Kürekle okyanus geçen beş kadın

Yine bir başarı ve yine bir kadın haberi. Bu seferki İngiltere’den. Yaşları 22 -31 arasında spor tutkunu beş kadın 45 gün önce Kanarya Adaları’ndan yola çıktı. Hedefleri sadece kas gücüyle Atlantik Okyanusu’nu aşarak Barbados’a ulaşmak ve bu sayede dünyadaki insan ticaretine dikkatleri çekmekti. Amaçlarından biri de bu ticarete son vermek için kampanyalar düzenleyen The A21 ve ECPAT UK (End Child Prostitution, Pornography and Trafficking) için bağış toplamaktı.
Kendilerine “Row for Freedom” yani “Özgürlük için kürek çek” adını veren takım, yaşları 22-31 arasında değişen her biri aktivist ve spor tutkunu beş kadından oluşuyor: Julia Immonen, Debbie Beadle, Kate Richardson, Katie Pattinson-Hart  ve Helen Leigh. Okyanusta, sadece kürek çekerek geçen 45 günün ardından ekip bugün hedefleri olan Barbados’a ulaştı ve böylece “Bir okyanusu kürek çekerek geçen ilk kadın takımı” olarak tarihe geçti.
Ekibi Barbados’ta aileleri ve arkadaşları karşıladı. Hepsi yorgundu ancak böyle bir amaç için başardıkları zafer nedeniyle çok mutlulardı.

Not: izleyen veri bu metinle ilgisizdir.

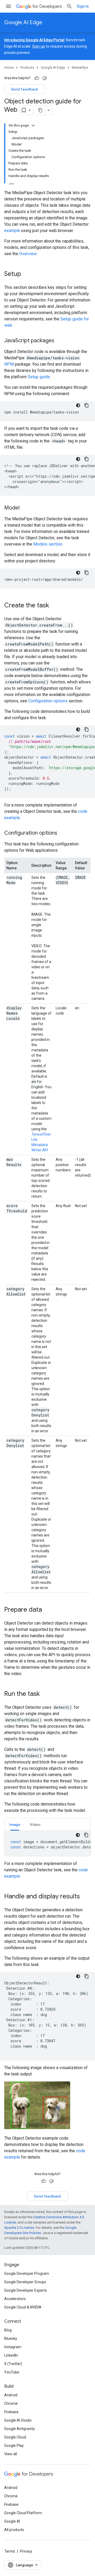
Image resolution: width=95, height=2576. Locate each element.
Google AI (12, 2521)
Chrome (11, 2403)
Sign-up (38, 46)
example (12, 230)
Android (10, 2395)
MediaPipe (80, 67)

Takımın skipper’ı Debbie Beadle “Yorgunuz ama bu zorlu görevi başardığımız için artık içimiz rahat” diyor ve ekliyor: “45 gün boyunca denizden, yunuslardan başka bir şey görmedik. Dolayısıyla sevdiğimiz insanlarla yeniden birarada olmak harika bir duygu.”
Beadle seyirin çok yorucu geçtiğini söylüyor: “Hepimiz çok yorulduk. Ellerimize artık kramp girmişti. Sürekli aynı pozisyonda oturmaktan sırtımız neredeyse sakatlanıyordu. 45 gün boyunca sadece kuru yiyecekler yedik ve denizden arıttığımız suyu içtik. Şu an lezzetli bir yemek yemek ve rahat bir yatakta uyumak için sabırsızlanıyoruz.”
İnsan ticaretine karşı kurulan ECPAT UK’in gençlik kolu koordinatörü olarak görev yapan Beadle, bugüne kadar korkunç yollarla suistimale uğramış birçok gençle tanıştığını belirterek çok önemli bir  noktaya dikkatleri çekiyor: “45 gün boyunca çektiğimiz zorluk, suistimale uğramış insanlarınkiyle karşılaştırılamaz bile.” 
Takım lideri Julia Immonen ise amaçları uğruna böyle bir mücadelenin üstesinden gelmenin gurur verici olduğunu söylüyor. “Denizdeyken ne zaman umutsuzluğa düşsem kendilerine bir eşya gibi davranılan insanları ve yaşadıkları zorlukları kendime hatırlattım. Böylece kendimi daha güçlü hissettim ve kürek çekmeye devam ettim. Eğer bir kurbanın dahi hayatını değiştirebilirsek buna değer.”